Nu ik in drie jaar tijd zo’n 2500 pagina’s van de Noorse schrijver Karl Ove Knausgård heb gelezen voel ik me enigszins verplicht daar een verantwoording voor af te leggen. Wat maakt zijn werk en dan met name zijn autobiografische Mijn Strijd-cyclus zo aantrekkelijk?
De eerste vier van de in totaal zes delen gaan in op verschillende thema’s of levensfases uit het leven van Knausgård: de dood van zijn vader (Vader), de liefde en echte liefde van zijn leven met het onvermijdelijke burgerlijke bestaan dat hieruit voortvloeit (Liefde), zijn jeugd (Zoon) en tot slot een tussenjaar in een dorpje in het noorden van Noorwegen, wanneer hij smacht naar zijn eerste bevrijdende seksuele contact en uit een vorm van zelfhaat vooral naar de alcohol grijpt (Nacht).
Er gebeurt weinig echt opzienbarends in het leven van de verteller in deze delen – deel vijf en zes moet ik nog lezen – en overigens in tegenstelling tot zijn magisch-realistische roman De Morgenster. Althans, er gebeurt niets iets dat jou niet zou kunnen zijn overkomen. Je volgt Knausgård tijdens enkele vormende episodes in zijn leven en deelt mee in zijn frustraties en meest persoonlijke gedachten. Terugkerend element is zijn vader die te veel drinkt en zijn zoons intimideert: de ik-persoon wil nadrukkelijk niet zijn zoals hem.
Een deel van de aantrekkingskracht van de boeken zou je kunnen verklaren aan de hand van de persoonlijkheid van de ik-persoon. Hij is niet navelstaarderig of klagerig, je zou hem empathisch kunnen noemen – als hij soms iets minder gefocust zou zijn op zijn droom om schrijver te worden. Verder wordt het verhaal niet-chronologisch verteld – met uitzondering van het tegenvallende deel 3. De flashbacks worden op een slimme manier met het heden verweven, met name de Inception-achtige constructie van Liefde is zeer ingenieus.
Wat mij betreft springt dit deel er sowieso uit. Het draait minder om een zoektocht naar iets als verlossing of verlichting, zoals in deel 1 en 4 waarbij Knausgård vooral naar de alcohol grijpt om de antwoorden op zijn levensvragen uit de weg te gaan. Centraal in Liefde staat de vraag hoe het komt dat zijn leven nu is zoals het is. Daarbij treedt heel langzaam een zekere mildheid naar voren voor zijn situatie en blijkt heel subtiel de liefde voor zijn vrouw en kinderen (toegegeven, dat kan ook met de leeftijd van deze lezer te maken hebben).

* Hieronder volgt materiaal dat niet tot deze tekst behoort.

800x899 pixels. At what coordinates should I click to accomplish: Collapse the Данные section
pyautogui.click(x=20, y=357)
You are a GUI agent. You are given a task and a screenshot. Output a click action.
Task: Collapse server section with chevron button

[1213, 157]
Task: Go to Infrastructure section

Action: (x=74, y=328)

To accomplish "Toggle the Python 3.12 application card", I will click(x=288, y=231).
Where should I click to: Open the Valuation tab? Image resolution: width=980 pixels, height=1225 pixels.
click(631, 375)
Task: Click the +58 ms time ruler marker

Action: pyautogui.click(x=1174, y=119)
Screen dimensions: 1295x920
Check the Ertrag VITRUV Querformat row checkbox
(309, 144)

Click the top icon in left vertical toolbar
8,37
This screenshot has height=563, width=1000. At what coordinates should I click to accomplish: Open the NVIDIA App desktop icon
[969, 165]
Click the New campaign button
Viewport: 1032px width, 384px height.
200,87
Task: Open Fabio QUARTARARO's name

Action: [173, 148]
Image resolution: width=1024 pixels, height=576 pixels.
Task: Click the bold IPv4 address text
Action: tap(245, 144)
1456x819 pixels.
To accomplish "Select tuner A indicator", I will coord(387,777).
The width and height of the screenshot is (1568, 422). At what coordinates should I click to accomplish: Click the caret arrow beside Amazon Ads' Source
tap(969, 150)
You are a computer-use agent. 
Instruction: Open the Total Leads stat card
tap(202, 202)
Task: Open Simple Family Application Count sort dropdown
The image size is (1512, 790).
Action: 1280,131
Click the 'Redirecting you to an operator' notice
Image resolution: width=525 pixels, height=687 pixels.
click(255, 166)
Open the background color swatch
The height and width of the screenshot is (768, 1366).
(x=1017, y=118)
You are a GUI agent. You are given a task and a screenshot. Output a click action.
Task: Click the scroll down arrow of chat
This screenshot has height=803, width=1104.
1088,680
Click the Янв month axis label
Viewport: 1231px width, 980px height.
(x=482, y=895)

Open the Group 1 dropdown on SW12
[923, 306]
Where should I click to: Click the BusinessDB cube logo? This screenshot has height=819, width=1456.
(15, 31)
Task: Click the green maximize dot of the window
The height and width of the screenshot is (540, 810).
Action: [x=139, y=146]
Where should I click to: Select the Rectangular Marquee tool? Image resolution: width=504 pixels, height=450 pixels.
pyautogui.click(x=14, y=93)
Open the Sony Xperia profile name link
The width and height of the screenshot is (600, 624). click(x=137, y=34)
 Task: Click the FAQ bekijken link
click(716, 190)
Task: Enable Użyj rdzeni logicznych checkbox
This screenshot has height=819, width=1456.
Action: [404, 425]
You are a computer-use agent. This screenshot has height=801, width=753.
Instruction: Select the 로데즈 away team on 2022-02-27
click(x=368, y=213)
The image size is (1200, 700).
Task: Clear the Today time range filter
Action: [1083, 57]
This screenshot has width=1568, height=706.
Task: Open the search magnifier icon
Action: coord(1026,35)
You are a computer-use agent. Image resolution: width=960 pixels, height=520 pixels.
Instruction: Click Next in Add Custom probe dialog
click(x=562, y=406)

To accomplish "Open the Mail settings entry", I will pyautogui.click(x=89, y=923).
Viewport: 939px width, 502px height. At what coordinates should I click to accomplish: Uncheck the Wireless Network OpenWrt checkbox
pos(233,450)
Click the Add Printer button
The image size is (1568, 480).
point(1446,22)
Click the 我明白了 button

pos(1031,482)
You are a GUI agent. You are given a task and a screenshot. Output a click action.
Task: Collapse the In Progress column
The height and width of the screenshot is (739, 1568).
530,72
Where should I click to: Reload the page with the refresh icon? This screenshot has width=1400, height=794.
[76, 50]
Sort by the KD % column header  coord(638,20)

Tegen het einde van Nacht schrijft Knausgård, op dat moment een achttienjarige leraar op een middelbare school, naar aanleiding van een oudergesprek met een vader die zich zorgen maakt om zijn zoontje: “Ik begreep dat wat voor mij klein en onbetekenend was, een onaangepast jongetje dat om het minste of geringste huilde, voor hem iets groots betekende, dat het leven vulde, ja, dat het zijn leven was, alles wat hij had.”
Eigenlijk geldt dit ook voor de hele Mijn Strijd-cyclus op. Je weet dat het allemaal herinneringen zijn aan kleine details uit een leven, je weet ook dat de herinneringen afkomstig zijn van een man die om het minste of geringste huilt of emotioneel geraakt wordt. Maar je accepteert het omdat je weet dat dit soms ook jou leven is, dat dit soms alles wat je hebt.